Although you can come close in C# usually the C++ version is faster (in my experience). The C++ optimizing compilers do a better job (can take longer to compile/optimize) and also in C++ you can use stuff like SSE to speed math stuff up, which is very cumbersome from C#. I have created code for large integer multiplication that is 5x faster in SSE as in assembler, which was only 10% faster as the same C++ code. The 5x came mostly from SSE being able to do 2x 32bit multiplies with a single instruction.
C# allows for unsafe code where you can do some pointer stuff. Speeding up things like array processing (as it normally bounds checks all array access this helps for array intense math processing). And you can fall back to using unmanaged DLL's written in C++
So unless your code will run for hours at an end I think optimizing it will probably be fun, but not really worth it ;-)
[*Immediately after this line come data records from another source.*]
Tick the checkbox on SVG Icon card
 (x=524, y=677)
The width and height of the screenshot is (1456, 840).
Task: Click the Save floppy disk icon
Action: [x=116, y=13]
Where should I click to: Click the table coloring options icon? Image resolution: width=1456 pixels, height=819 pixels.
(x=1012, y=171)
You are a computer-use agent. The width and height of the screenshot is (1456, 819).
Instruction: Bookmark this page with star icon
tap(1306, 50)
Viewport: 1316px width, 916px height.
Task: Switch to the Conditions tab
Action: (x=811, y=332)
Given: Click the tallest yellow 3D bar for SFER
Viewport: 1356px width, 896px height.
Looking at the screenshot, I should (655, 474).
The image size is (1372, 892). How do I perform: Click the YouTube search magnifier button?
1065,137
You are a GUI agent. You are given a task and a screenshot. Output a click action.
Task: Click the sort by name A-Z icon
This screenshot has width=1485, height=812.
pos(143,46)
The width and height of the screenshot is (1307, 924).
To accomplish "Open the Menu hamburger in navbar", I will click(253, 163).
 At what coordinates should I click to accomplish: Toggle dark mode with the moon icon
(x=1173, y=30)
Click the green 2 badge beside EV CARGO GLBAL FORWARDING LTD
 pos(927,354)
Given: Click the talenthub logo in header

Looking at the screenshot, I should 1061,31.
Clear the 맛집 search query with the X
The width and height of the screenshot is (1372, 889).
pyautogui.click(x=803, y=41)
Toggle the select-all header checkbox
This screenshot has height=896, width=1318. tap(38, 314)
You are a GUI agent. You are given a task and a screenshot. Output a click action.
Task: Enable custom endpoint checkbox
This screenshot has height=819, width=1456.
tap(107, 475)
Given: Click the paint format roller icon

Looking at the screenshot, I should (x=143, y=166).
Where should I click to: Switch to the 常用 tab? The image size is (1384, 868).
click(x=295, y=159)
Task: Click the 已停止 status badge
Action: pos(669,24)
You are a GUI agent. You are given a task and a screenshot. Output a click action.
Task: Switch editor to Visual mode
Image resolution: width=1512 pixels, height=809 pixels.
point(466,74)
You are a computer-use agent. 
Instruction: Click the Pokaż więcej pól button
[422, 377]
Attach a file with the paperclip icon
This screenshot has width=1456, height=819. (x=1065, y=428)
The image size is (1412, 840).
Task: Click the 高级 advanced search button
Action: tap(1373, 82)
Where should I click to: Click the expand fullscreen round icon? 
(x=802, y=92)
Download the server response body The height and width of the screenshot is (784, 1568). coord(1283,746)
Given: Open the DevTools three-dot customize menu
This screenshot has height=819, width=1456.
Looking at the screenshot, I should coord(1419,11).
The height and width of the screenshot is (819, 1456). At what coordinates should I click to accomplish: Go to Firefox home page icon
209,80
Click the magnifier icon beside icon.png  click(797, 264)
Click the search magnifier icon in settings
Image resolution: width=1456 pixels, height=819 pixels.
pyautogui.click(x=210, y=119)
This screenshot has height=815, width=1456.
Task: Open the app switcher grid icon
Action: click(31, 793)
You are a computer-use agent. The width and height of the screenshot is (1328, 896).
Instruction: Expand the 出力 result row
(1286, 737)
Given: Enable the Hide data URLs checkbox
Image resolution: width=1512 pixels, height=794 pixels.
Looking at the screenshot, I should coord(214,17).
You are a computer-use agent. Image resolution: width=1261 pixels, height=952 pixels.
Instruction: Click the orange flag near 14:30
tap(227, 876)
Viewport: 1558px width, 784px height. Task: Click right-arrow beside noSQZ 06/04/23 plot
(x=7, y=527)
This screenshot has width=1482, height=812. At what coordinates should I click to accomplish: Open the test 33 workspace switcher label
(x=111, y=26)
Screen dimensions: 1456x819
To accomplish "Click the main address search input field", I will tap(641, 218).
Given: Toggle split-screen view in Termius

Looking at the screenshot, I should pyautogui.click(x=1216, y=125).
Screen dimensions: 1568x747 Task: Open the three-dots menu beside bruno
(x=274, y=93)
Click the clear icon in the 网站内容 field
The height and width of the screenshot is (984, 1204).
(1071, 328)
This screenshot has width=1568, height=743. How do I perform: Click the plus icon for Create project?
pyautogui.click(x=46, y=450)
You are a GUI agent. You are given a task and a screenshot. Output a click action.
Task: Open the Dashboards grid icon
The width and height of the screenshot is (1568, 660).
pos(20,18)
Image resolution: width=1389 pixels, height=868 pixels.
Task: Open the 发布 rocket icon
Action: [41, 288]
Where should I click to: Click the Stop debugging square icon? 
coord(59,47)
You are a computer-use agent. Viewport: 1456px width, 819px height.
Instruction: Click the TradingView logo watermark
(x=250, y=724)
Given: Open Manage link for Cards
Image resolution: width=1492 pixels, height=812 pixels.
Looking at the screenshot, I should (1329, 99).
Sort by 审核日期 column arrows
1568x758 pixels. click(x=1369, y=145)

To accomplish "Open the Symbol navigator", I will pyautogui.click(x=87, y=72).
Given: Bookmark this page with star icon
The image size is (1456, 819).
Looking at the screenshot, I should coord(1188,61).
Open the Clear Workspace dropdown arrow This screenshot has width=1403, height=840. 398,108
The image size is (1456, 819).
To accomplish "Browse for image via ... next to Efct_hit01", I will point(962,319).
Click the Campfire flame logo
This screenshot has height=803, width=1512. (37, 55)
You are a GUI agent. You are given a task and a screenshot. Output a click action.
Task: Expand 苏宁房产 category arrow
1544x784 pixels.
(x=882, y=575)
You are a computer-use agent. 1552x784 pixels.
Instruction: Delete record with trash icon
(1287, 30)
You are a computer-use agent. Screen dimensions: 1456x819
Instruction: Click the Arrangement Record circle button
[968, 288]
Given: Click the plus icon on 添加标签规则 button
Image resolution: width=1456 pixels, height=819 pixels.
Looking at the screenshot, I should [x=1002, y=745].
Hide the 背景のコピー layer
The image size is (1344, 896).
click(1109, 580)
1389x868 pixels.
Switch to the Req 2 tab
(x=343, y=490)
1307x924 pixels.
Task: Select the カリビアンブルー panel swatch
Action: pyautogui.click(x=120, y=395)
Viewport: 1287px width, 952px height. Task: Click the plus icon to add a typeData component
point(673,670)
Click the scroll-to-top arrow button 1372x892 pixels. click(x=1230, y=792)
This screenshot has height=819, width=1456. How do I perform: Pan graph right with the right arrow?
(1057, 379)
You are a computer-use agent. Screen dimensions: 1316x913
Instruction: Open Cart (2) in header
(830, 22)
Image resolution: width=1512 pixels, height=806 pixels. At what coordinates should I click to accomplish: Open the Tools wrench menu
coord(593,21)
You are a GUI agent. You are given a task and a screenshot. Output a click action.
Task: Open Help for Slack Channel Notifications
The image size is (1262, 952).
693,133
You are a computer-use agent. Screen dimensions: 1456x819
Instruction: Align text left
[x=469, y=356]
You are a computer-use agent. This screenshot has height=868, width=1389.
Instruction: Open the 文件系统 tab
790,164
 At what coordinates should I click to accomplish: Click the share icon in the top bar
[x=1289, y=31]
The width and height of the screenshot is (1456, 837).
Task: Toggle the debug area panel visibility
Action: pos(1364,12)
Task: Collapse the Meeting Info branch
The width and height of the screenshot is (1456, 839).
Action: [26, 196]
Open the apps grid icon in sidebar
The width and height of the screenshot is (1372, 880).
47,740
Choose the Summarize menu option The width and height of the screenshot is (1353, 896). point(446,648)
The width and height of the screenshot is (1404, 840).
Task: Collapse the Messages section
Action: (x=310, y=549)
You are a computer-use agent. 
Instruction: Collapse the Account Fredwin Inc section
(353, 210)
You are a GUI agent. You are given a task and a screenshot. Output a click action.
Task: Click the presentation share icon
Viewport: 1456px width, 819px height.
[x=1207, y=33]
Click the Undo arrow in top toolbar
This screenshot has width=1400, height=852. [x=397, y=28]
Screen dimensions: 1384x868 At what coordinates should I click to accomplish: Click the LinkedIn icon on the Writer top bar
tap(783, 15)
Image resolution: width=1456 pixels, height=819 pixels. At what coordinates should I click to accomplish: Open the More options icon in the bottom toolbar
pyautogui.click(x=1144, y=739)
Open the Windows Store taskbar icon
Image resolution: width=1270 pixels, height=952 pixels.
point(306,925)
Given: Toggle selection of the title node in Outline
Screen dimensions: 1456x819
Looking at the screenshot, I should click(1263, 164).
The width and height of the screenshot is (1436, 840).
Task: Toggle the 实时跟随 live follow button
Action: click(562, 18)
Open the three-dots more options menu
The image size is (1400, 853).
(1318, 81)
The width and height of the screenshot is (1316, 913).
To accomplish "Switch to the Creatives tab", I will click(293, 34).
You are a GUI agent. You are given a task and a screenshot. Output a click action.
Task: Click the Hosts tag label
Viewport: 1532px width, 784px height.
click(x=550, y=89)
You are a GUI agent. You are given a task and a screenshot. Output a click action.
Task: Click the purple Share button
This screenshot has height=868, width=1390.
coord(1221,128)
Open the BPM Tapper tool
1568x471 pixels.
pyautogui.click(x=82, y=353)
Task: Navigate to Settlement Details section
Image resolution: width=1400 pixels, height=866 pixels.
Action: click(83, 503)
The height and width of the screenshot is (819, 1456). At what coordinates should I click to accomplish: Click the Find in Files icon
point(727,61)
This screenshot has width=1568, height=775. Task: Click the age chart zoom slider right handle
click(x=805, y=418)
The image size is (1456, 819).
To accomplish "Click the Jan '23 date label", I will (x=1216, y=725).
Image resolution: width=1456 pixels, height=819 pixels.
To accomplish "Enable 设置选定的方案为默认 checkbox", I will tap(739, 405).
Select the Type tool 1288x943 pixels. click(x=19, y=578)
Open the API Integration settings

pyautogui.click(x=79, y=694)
There was/is a C++/CLI variant for .NET from microsoft, allowing for easier mixing of C++ and C#. See http://www.functionx.com/cppcli/Lesson01.htm But not sure it that is still supported and from what I gathered it was frowned upon from the start, not sure why though.
You might also find this stack exchange question interesting about why VirtualMachine Languages differ in performance compared to precompiled ones; Why are JIT-ed languages still slower and less memory efficient than native C/C++?